P-0244 - Single institution results of first- line treatment with bevacizumab plus chemotherapy in metastatic colorectal cancer (mCRC)

Date 28 June 2014
Event World GI 2014
Session Poster Session
Topics Anti-Cancer Agents & Biologic Therapy
Colon Cancer
Rectal Cancer
Presenter Jaroslava Barkmanova
Citation Annals of Oncology (2014) 25 (suppl_2): ii14-ii104. 10.1093/annonc/mdu165
Authors J. Barkmanova1, L. Petruzelka2, E. Sedlackova2, M. Vocka2, K. Hejduk3, Z. Bortlicek3
  • 1Dept.of Oncology, 1st Faculty of Medicine and General Faculty Hospital, Prague/CZ
  • 2Dept. of Oncology, 1st Faculty of Medicine and General Faculty Hospital Prague, Prague /CZ
  • 3Institute of Biostatistics and Analysis, Masaryk University Brno, Brno/CZ



We reviewed the outcomes of metastatic colorectal cancer patients referred to the Department of Oncology, First Faculty of Medicine Charles University in Prague over a 5 year period (2005 to 2010) based on registry administered by the Institute of Biostatistics and Analysis (IBA) in unselected population treated with combined chemotherapy plus bevacizumab. In this period 2005 – 2010 bevacizumab was the only monoclonal antibody registered in the Czech Republic for the treatment of mCRC.

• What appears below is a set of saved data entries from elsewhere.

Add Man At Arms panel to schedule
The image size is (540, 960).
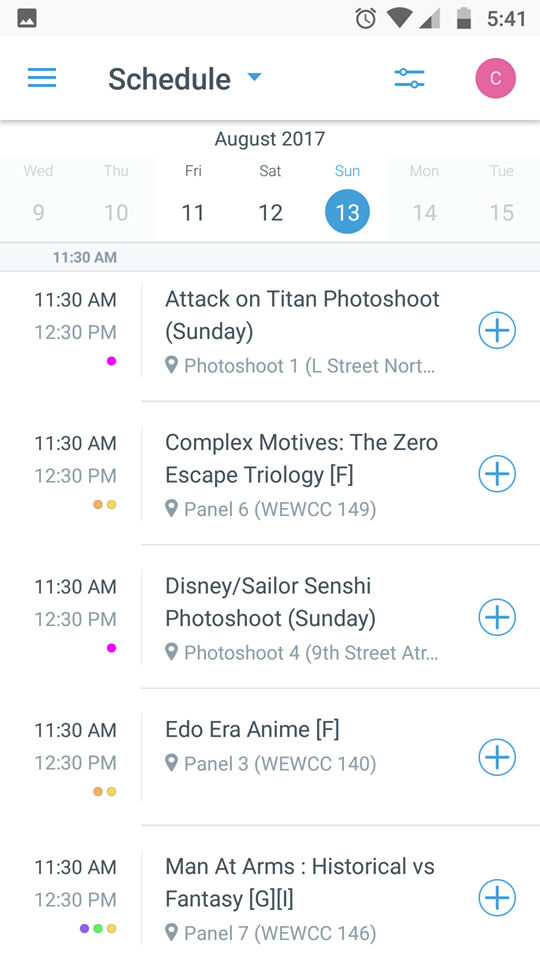coord(497,898)
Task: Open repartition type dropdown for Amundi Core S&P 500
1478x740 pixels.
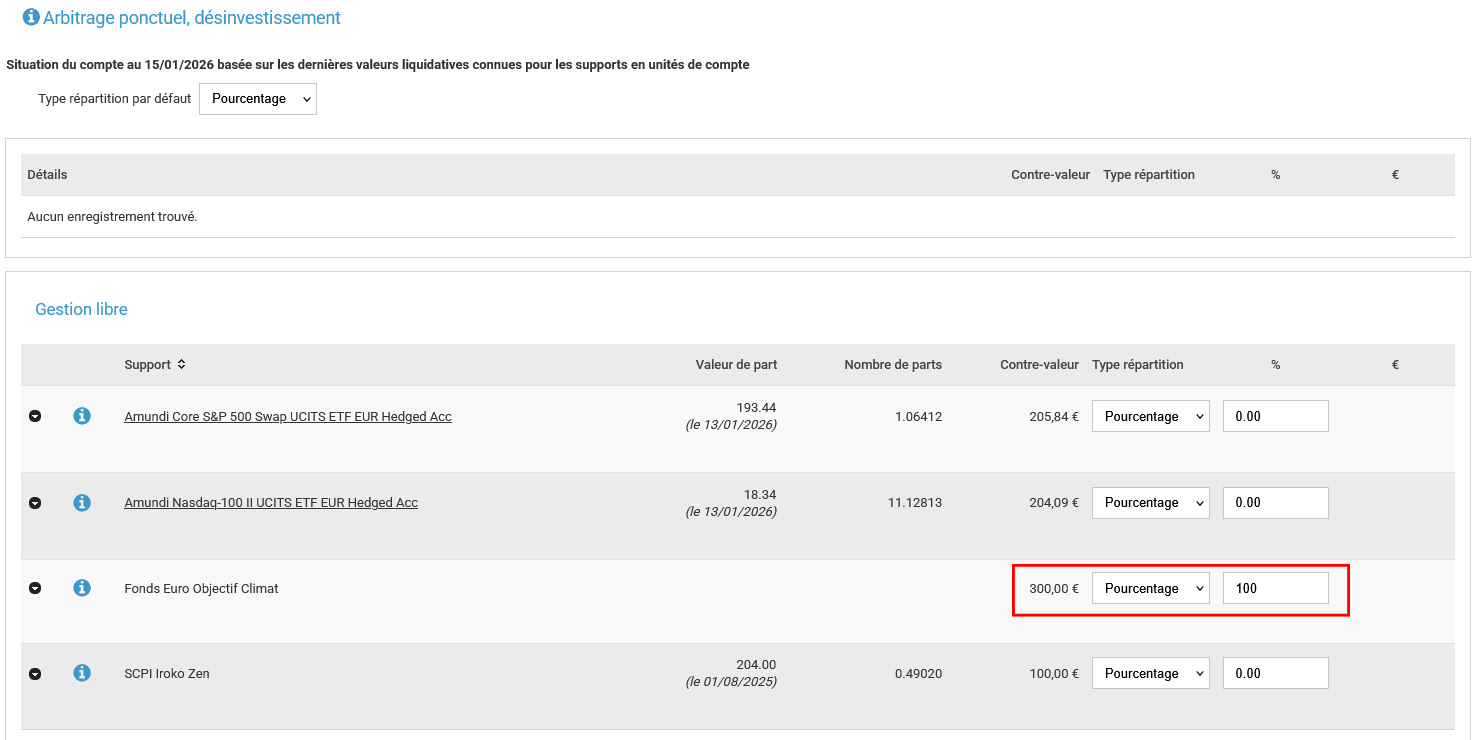Action: pyautogui.click(x=1150, y=416)
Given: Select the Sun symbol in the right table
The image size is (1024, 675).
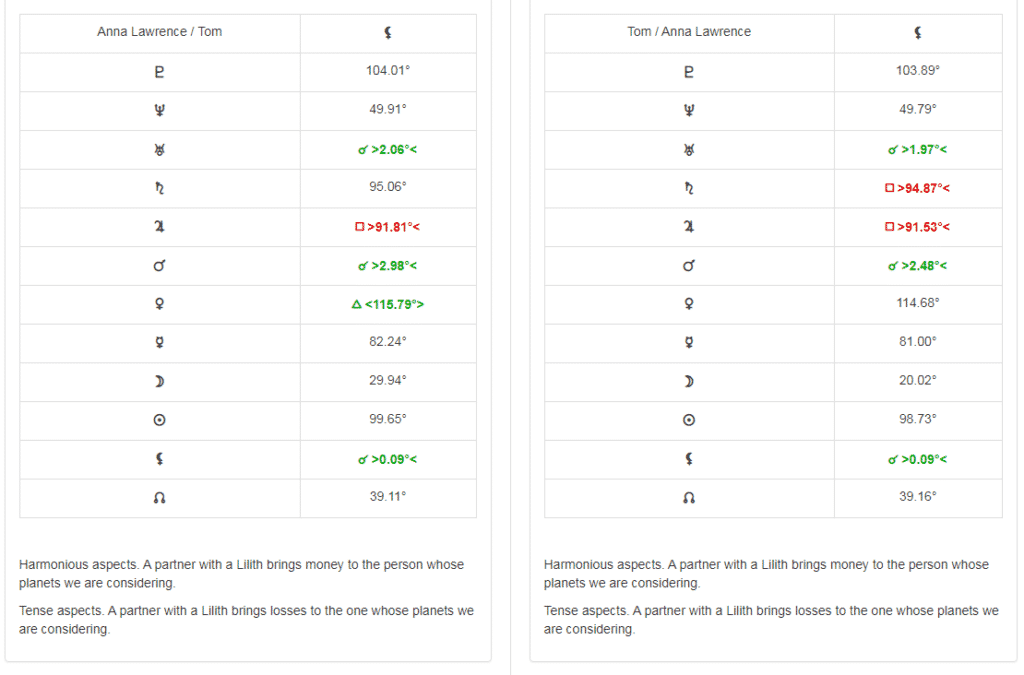Looking at the screenshot, I should pyautogui.click(x=689, y=420).
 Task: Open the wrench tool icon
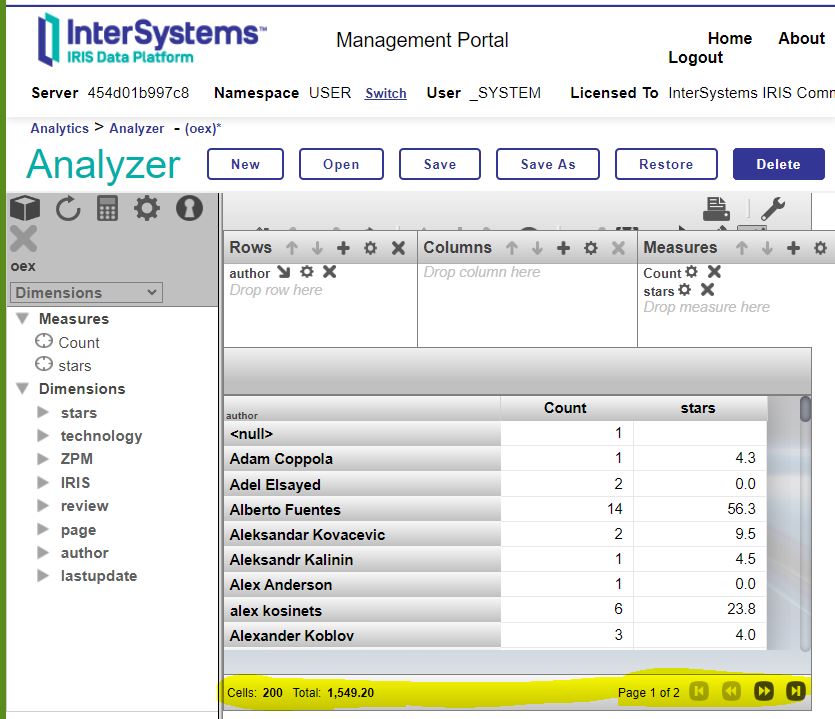772,208
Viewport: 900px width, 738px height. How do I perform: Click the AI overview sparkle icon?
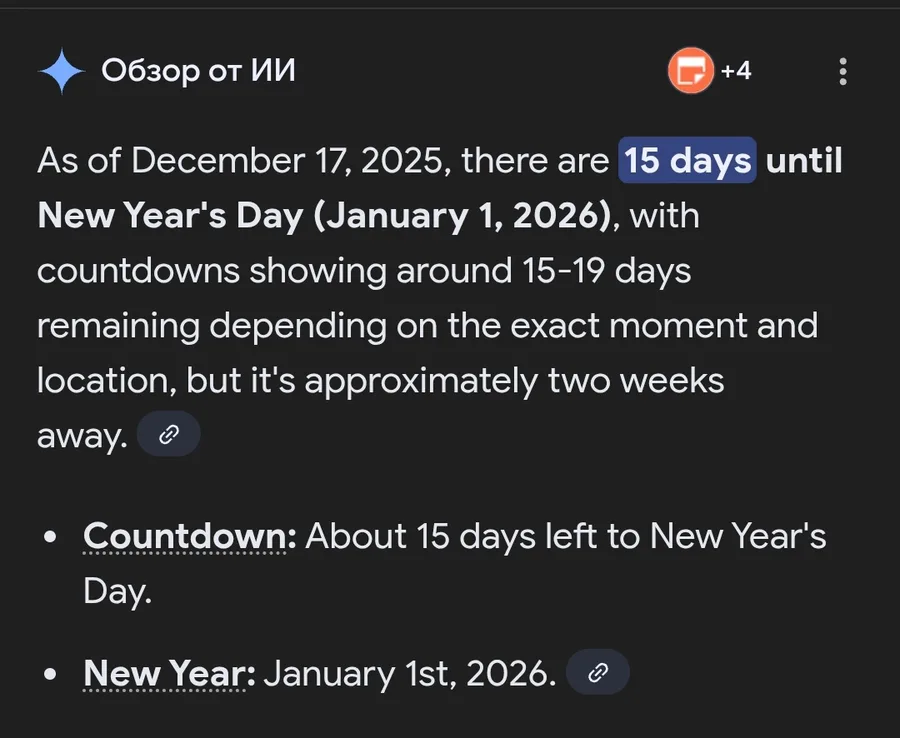pos(61,72)
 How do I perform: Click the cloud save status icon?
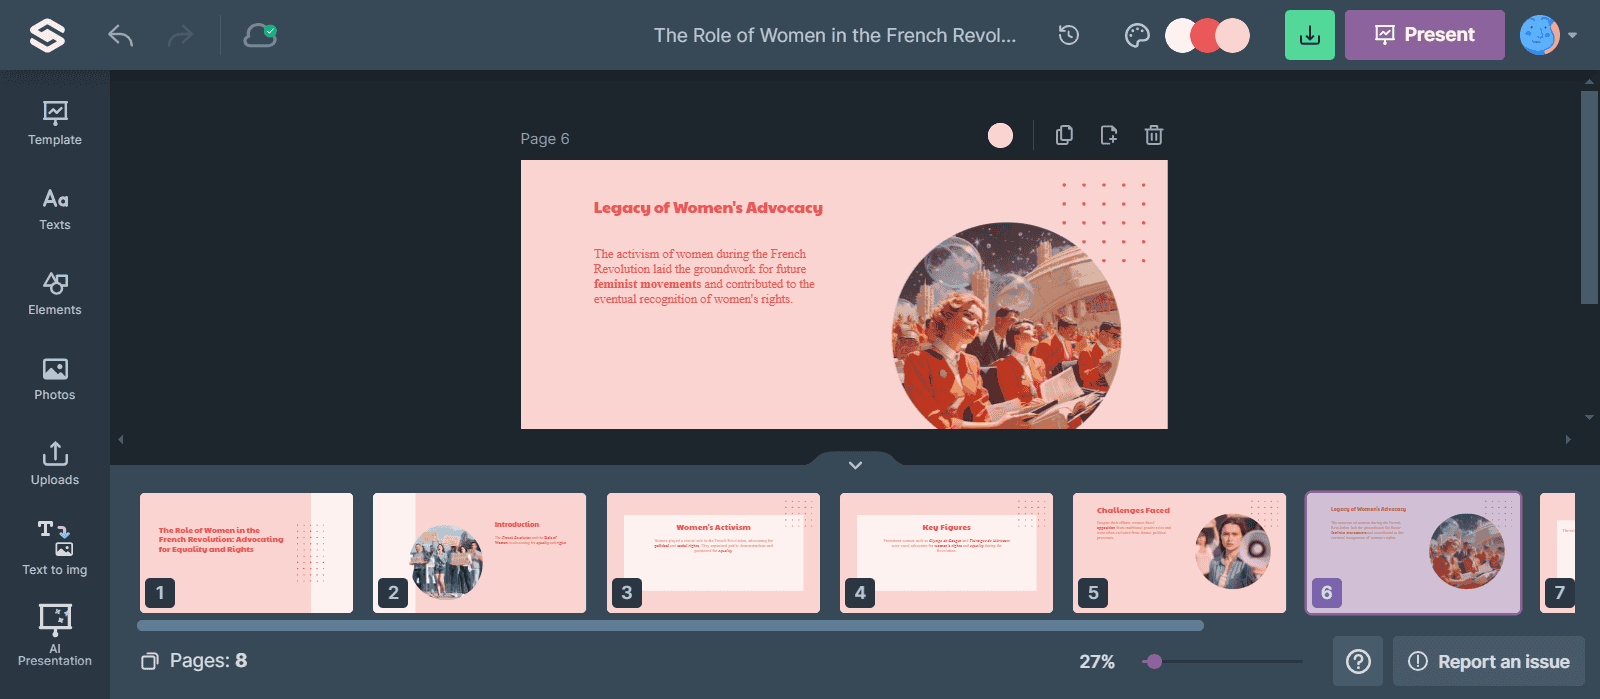[x=260, y=36]
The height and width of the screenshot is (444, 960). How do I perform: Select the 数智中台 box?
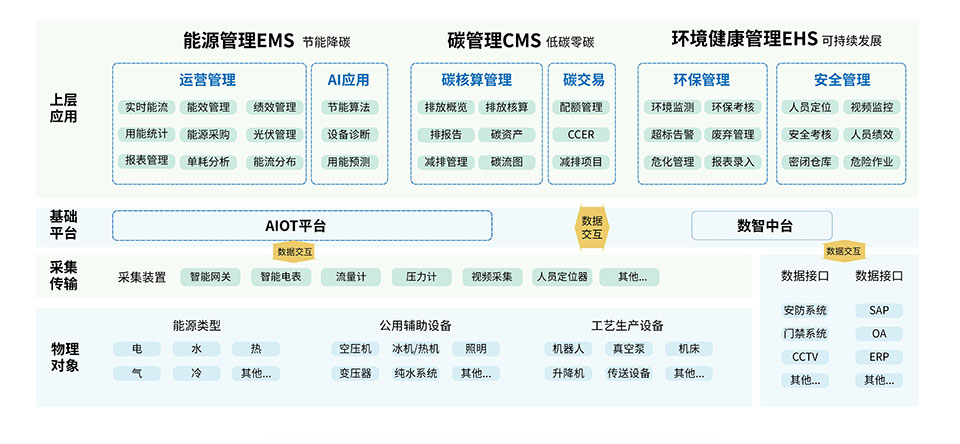pos(762,226)
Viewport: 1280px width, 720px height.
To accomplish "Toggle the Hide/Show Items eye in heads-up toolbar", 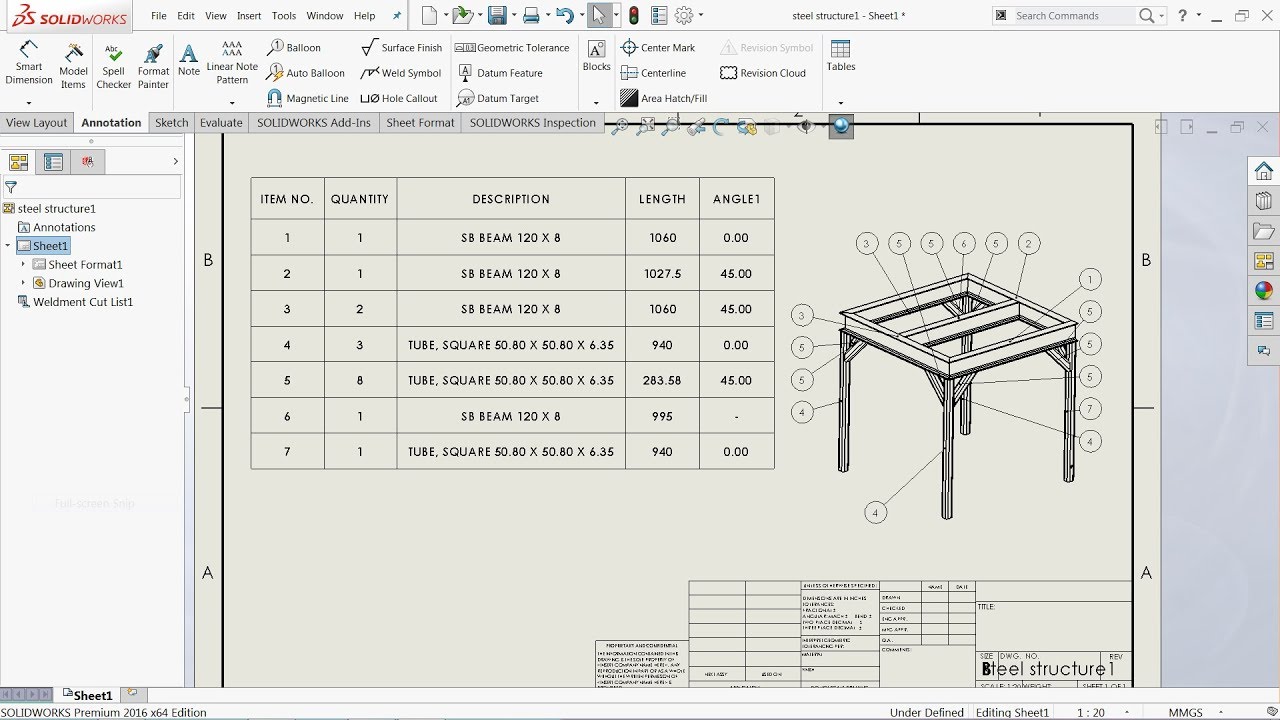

Data of 122 patients was collected from hospital records, including demographic, treatment and outcome. The retrospective analysis of the treatment of our patients was done with respect to the type of first-line chemotherapy, adverse events (AE), tumour response, progression –free survival (PFS) and overall survival (OS).


Patients were 58% (n = 71) male and 42% (n = 51) female, mean age 62 [range 22-78] years. All patients received bevacizumab, 75,4% in combination with FOLFOX4, 13,9% with FOLFIRI and 10,7% with other regimens. Median duration of first line treatment was 7,6 months (1,4 – 19,8 months). Analysis according KRAS status will be presented. CR was reached in 13,9%, PR in 40,2%, SD in 33,6%, PD in 6,6% and not assessed in 5,7%. The most frequent AE were hypertension 7,4%, proteinuria 4,1%, thromboembolic events 3,3% and bleeding 0,8%. Median PFS was 9,0 months (7,6-10,4). Median OS was 24,7 months (18,6-30,7).


The outcomes of patients in this retrospective cohort study are in range of the outcomes of patients in highly selective clinical trials. The analysis of the impact of clinical and biological biomarkers on survival of patients treated with chemotherapy plus bevacizumab is ongoing. Supported by PRVOUK-P-27/LF1/1 and MPO TIP FR-TI3/666.